La necesidad surge a través de sus palabras. Me toma en brazos y cuando alzo la mirada me pierdo en sus esferas azuladas: una de ellas marca las horas, otra los minutos. No se mueven, están estropeadas. Lo señalo en voz alta. Él me estrecha contra sí.
—El tiempo no es más que un parámetro inventado.
Mejor, porque no quiero que existan segundos estirados que me arranquen de sus brazos. El anhelo me hace engendrar los suspiros que nacen de mis labios. Él los comprende sin necesidad de articular una palabra.
—Y yo a ti.
Alzo la mano para acariciar su mejilla imberbe y él me muerde un dedo. De la herida brota horchata. No hay tiempo que perder ni prisa en mis venas.

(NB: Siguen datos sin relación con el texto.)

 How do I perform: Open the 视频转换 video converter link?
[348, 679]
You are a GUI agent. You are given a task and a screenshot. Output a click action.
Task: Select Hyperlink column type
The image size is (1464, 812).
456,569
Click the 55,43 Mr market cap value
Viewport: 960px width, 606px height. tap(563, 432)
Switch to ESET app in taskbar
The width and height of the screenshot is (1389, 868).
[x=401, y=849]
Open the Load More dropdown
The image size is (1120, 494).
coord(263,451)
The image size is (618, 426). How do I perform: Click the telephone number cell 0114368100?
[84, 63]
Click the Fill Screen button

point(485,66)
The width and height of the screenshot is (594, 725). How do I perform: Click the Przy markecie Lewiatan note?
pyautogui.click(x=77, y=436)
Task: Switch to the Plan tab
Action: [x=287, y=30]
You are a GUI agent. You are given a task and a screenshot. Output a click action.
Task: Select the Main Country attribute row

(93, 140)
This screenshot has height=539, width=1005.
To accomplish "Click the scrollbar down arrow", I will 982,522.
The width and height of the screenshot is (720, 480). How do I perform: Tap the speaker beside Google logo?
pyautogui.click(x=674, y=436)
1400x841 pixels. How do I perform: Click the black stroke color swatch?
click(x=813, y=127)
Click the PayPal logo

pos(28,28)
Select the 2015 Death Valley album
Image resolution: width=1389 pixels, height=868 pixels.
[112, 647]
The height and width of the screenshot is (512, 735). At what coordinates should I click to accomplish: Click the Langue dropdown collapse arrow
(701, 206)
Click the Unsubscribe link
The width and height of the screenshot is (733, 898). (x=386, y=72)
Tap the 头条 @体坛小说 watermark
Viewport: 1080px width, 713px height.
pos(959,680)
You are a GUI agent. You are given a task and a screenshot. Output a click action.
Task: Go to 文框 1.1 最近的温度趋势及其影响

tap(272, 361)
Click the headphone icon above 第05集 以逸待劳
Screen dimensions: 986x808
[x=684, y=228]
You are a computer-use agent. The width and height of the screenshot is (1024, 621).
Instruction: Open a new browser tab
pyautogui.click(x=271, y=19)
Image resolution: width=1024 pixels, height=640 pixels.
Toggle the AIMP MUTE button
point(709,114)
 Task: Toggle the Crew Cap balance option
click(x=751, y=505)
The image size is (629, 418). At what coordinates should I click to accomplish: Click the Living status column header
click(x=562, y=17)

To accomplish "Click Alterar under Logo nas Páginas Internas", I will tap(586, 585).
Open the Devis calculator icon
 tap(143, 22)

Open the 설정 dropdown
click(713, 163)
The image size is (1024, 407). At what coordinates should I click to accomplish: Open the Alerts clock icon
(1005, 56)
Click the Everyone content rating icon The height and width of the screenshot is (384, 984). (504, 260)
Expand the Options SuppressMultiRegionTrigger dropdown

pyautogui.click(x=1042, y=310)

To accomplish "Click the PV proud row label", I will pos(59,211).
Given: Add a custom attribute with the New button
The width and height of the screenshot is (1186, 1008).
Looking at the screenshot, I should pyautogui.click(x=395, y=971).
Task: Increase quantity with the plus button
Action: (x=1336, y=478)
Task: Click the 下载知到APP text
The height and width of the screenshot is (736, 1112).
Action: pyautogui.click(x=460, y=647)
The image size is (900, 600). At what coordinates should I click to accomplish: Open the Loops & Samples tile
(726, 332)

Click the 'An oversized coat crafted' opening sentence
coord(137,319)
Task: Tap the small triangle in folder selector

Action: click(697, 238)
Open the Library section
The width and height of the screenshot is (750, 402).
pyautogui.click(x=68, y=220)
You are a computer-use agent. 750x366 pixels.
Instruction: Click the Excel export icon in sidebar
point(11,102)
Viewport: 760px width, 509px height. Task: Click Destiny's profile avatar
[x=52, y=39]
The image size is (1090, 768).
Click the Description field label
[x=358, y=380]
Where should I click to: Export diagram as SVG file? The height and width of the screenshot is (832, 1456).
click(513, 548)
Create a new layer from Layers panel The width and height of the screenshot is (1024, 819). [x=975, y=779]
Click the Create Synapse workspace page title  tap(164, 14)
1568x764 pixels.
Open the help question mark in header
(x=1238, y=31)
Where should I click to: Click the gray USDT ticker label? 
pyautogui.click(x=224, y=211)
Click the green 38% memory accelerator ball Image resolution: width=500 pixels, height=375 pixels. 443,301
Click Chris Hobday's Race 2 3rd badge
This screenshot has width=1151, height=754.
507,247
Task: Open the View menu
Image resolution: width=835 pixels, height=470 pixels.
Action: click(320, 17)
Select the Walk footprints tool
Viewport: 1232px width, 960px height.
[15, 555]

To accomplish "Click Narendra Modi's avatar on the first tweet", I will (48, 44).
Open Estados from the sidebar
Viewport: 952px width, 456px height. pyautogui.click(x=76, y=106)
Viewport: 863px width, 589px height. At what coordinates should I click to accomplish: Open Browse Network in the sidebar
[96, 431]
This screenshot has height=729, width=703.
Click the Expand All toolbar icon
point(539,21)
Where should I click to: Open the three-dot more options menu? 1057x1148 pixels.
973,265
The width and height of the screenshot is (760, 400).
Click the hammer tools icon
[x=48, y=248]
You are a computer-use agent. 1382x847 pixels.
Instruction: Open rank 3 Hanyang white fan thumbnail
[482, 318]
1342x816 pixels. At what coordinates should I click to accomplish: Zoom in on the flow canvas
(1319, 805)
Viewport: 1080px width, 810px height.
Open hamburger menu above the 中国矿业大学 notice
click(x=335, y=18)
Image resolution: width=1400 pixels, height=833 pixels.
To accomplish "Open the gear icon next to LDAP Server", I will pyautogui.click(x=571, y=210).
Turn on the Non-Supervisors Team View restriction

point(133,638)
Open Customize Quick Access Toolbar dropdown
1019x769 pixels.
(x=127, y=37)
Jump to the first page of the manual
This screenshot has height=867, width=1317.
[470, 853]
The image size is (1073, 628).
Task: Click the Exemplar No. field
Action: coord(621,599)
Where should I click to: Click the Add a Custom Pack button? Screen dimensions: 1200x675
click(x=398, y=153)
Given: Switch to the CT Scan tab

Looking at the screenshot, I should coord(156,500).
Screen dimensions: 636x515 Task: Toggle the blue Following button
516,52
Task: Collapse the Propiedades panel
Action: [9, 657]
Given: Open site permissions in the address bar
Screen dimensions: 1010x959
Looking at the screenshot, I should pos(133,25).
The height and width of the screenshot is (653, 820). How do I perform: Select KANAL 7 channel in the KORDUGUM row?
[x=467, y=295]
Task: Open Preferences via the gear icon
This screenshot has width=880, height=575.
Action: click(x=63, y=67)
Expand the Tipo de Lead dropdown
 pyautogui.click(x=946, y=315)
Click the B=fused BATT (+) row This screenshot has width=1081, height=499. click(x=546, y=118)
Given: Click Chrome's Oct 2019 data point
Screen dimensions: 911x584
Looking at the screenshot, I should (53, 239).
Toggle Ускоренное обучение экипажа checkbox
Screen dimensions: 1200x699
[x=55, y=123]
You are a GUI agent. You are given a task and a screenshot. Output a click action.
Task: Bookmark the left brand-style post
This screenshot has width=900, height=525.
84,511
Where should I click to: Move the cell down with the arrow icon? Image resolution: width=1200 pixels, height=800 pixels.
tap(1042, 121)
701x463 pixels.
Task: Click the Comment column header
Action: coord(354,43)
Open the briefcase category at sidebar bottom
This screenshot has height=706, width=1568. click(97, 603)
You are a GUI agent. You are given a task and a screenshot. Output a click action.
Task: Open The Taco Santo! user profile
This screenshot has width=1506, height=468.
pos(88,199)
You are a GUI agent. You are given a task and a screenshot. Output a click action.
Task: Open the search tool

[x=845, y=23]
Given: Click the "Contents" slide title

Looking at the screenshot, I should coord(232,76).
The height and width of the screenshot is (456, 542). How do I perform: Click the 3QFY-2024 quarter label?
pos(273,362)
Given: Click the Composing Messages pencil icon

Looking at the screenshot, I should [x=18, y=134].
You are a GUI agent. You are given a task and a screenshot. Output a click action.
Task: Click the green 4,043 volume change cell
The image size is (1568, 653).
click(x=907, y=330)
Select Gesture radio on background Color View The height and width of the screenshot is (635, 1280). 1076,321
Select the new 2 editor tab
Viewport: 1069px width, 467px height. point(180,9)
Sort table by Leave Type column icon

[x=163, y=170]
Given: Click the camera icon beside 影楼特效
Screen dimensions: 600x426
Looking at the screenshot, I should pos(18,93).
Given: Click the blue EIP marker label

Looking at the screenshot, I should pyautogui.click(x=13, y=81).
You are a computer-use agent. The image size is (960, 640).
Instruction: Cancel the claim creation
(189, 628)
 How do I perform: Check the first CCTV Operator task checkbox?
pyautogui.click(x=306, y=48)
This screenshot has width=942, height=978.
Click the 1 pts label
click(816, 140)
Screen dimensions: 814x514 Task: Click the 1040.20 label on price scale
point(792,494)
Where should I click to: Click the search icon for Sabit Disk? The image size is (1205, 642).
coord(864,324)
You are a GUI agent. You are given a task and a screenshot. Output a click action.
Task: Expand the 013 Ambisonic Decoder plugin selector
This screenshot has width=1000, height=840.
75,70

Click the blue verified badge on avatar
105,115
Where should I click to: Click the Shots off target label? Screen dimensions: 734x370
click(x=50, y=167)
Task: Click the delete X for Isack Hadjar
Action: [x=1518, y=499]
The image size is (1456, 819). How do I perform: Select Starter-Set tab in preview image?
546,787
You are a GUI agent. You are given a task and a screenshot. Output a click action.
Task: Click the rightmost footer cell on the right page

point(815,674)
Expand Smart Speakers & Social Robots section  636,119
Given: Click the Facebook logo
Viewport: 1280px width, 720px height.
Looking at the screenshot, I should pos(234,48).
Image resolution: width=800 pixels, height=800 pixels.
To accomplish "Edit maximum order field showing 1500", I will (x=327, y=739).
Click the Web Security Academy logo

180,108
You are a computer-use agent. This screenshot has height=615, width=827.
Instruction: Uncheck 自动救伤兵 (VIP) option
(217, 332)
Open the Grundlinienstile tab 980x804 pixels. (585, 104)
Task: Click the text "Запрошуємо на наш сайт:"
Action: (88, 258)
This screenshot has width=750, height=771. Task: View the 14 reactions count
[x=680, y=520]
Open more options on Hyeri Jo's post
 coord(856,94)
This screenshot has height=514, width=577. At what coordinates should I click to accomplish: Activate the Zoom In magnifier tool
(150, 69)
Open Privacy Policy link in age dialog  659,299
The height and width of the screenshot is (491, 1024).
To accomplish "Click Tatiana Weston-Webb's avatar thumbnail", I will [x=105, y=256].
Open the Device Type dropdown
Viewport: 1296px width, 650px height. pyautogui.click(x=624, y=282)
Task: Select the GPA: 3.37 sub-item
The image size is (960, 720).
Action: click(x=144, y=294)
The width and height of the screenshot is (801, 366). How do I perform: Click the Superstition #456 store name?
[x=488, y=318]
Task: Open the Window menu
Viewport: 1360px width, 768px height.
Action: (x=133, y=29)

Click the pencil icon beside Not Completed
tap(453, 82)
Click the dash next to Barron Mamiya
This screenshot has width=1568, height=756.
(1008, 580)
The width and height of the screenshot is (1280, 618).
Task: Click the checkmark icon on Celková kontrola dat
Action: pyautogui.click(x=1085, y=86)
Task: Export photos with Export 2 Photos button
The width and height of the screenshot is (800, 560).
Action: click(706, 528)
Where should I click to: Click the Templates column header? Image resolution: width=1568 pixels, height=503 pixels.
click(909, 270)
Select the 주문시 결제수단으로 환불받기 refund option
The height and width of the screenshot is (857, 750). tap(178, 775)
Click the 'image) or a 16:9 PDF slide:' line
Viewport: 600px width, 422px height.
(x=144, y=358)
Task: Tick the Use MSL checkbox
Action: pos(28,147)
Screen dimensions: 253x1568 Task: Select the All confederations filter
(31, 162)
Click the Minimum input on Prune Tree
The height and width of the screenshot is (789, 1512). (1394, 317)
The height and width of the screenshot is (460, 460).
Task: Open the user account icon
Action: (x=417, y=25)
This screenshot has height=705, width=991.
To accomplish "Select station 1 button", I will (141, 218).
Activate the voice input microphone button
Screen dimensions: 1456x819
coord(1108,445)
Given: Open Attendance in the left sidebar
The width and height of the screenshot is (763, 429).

—Pero el mundo sigue en movimiento.
Caigo al suelo y él echa a correr. Mis gritos mudos no le detienen, hasta que comienzan a sonar; no los míos, pero sí aquellos que persiguen mis talones como si de una sombra se trataran. Sus aclamaciones se mezclan con mi nombre en el viento de él. Esta vez soy yo quien se convierte en la sombra de un alguien y le sigue la pista hasta cazarle. Su mano de dedos largos se enreda en la mía y me guía por un sendero de árboles invertidos que proyectan túneles hacia las entrañas de la tierra. Él cuenta. Segundos, minutos, ¡h-árboles! Nos adentramos en el corazón de uno de ellos. Me hace entrar primero; lo hago bocarriba, con los brazos alzados hacia él. No tarda en acompañarme, bocabajo, buscándome a tientas con sus labios. No llegamos a rozarnos.
—Hay atasco.
Efectivamente, mis pies dan con un tope. Empujo, me retuerzo, sostengo a mi melena oscura sobre los hombros y vuelvo a empujar. Él gruñe. El túnel ha tiznado su pálida piel con runas de carbón. No quiero verle enfadado: no enfadado, no conmigo. Taconeo y el tapón cede. Caemos por el desagüe hasta una alcantarilla de madera estancada y amueblada. Unas estanterías desgastadas, pintura desconchada, libros y un puñado de pelos en el suelo. Pelos rojos, nariz roja, disfraz rojo, vísceras rojas. Todo rojo, rojo bufón.
—No tenía gracia.
Excusa, exculpación, expiación; ría la ex que nadie le ríe. La sangre se disuelve en la moqueta absorbente e ilumina la estancia de carmesí. El tobogán evacuado estornuda una carcajada cariñosa y luego vuelve a atrancarse, a privatizarse.
—Lo sabes.
—Lo sé.

 

Mando a mis leones de llave engarzada a salvaguardar las puertas de mi sauce y a los dioses a descansar: soy ama del cielo en la tierra. Y el tiempo se da cuerda.